The Security Challenge
Blockchain and AI security firm Certik, on May 27, unveiled a new security platform designed to evaluate risks in third-party artificial intelligence (AI) skills. Dubbed the “anti-virus for AI agents,” the release comes amid growing industry concern over the security of AI skill marketplaces.
Security researchers have warned that many of these skills are unvetted, can execute system-level actions and may contain hidden malicious behavior, creating a new software supply chain risk for the AI era. Security audits across the sector have identified risks ranging from credential harvesting and data exfiltration to fund-transfer manipulation and prompt-based override attacks.
Despite these concerns, AI skill marketplaces have expanded rapidly as agent ecosystems mature. However, unlike traditional app stores, most skills are sourced from public repositories with little or no review. Analysts say this creates opportunities for attackers to embed harmful instructions, trigger unauthorized data access or manipulate autonomous execution flows.
In a recent blog post, Certik said its skill scanner platform is designed specifically to evaluate risks that emerge during execution, including scenarios involving financial transactions or fund calls. The scanner produces a numerical score from 0 to 100, along with “pass,” “warn” or “fail” verdicts and categorized findings. According to the company, the system achieves up to 90.5% precision in identifying security risks.
“As AI agents become more deeply integrated into financial systems, enterprise workflows and everyday digital interactions, the security model around third-party skills becomes critically important,” said Ronghui Gu, Certik’s CEO and co-founder. “CertiK Skill Scanner was built to establish a standardized trust layer before execution, helping users and platforms identify hidden risks before sensitive data, assets or systems are exposed.”
Certik said AI skill marketplaces can integrate the scanner directly into publishing pipelines, automatically reviewing skills before they go live and displaying security verdicts to users. Enterprises can deploy the tool as part of internal compliance and risk-management workflows, while independent developers can use it to self-audit skills before publishing.

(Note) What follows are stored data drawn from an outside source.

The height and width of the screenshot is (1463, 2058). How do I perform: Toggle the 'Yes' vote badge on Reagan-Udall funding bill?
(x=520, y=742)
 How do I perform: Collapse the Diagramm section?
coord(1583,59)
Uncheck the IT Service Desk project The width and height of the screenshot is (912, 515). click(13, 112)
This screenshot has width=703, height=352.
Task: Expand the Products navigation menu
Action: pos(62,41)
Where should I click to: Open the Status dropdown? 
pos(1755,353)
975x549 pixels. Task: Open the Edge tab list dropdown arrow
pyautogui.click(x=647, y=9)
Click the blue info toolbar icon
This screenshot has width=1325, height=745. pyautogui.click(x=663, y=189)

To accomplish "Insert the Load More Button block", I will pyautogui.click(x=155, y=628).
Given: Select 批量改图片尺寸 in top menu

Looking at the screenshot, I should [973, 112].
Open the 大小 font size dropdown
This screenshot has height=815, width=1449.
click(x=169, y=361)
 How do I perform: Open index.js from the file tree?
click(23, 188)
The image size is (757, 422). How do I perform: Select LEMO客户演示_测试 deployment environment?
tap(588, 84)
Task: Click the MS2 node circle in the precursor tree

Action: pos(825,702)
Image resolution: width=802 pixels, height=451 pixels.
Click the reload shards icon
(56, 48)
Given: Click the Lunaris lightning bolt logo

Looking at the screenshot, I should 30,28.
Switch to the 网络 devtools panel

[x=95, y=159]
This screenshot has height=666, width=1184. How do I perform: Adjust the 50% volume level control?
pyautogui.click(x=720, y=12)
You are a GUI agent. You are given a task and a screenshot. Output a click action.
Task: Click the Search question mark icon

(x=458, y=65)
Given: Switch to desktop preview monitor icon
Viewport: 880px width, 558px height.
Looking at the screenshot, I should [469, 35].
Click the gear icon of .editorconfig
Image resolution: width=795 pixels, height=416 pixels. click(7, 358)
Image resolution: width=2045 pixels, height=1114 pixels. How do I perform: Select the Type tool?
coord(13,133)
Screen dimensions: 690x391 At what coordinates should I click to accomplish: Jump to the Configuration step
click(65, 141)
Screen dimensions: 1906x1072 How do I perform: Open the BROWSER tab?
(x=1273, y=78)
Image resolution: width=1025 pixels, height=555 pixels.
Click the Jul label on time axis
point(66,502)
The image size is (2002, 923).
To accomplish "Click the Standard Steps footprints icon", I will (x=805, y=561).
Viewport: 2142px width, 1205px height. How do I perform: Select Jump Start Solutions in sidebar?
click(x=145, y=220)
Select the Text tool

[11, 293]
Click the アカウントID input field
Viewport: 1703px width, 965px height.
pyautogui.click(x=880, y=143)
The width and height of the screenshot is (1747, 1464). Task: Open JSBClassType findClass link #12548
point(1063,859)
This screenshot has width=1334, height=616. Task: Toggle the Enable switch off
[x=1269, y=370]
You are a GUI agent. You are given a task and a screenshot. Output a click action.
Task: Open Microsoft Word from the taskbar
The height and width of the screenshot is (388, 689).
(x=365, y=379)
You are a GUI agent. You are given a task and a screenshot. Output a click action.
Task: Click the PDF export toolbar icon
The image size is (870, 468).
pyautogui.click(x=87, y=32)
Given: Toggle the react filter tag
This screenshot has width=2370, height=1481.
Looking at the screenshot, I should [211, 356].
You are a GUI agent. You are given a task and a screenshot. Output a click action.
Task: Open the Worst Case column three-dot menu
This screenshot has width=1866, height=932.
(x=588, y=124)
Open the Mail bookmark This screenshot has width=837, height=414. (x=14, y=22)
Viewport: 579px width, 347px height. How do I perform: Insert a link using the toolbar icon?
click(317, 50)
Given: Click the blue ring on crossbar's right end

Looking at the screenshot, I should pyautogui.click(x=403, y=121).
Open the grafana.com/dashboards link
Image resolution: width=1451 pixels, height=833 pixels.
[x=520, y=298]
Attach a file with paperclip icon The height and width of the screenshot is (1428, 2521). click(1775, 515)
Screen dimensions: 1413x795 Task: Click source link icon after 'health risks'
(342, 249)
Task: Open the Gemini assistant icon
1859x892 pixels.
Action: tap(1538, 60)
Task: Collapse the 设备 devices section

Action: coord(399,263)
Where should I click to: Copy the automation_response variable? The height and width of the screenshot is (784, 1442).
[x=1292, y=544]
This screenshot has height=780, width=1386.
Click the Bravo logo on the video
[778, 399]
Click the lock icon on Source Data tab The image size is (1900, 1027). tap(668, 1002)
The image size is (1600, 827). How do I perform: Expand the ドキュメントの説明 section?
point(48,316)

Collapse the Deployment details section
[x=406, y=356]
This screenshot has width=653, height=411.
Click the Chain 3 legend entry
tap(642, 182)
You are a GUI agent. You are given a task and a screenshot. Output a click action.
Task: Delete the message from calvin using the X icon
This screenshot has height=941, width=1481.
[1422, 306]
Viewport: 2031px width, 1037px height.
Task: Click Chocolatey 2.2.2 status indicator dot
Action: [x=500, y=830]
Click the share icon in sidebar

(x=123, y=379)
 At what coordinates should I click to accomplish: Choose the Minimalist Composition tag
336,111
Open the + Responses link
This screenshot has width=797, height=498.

The company said future updates will allow everyday users to scan skills themselves before installation. The scanner has already been deployed in select Web3 AI agent infrastructure environments. Certik is also expanding integrations with additional platforms, including Finchip.ai.
“Trust is the prerequisite for any skill economy to function at scale,” said Gary Yang, incubation investor at Finchip.ai. “CertiK’s work on skill security verification is exactly what this ecosystem needs. It’s what makes Finchip’s mission of programmable skill ownership and distribution worth building.”
The launch follows Certik’s expansion into AI-focused security infrastructure. Earlier this year, the company introduced its AI Auditor initiative to address risks tied to autonomous systems and AI-driven execution environments.
“AI applications are moving toward increasingly autonomous execution, which creates a new category of security and trust challenges,” Gu said. “We believe security infrastructure for the AI era must function proactively, not reactively.”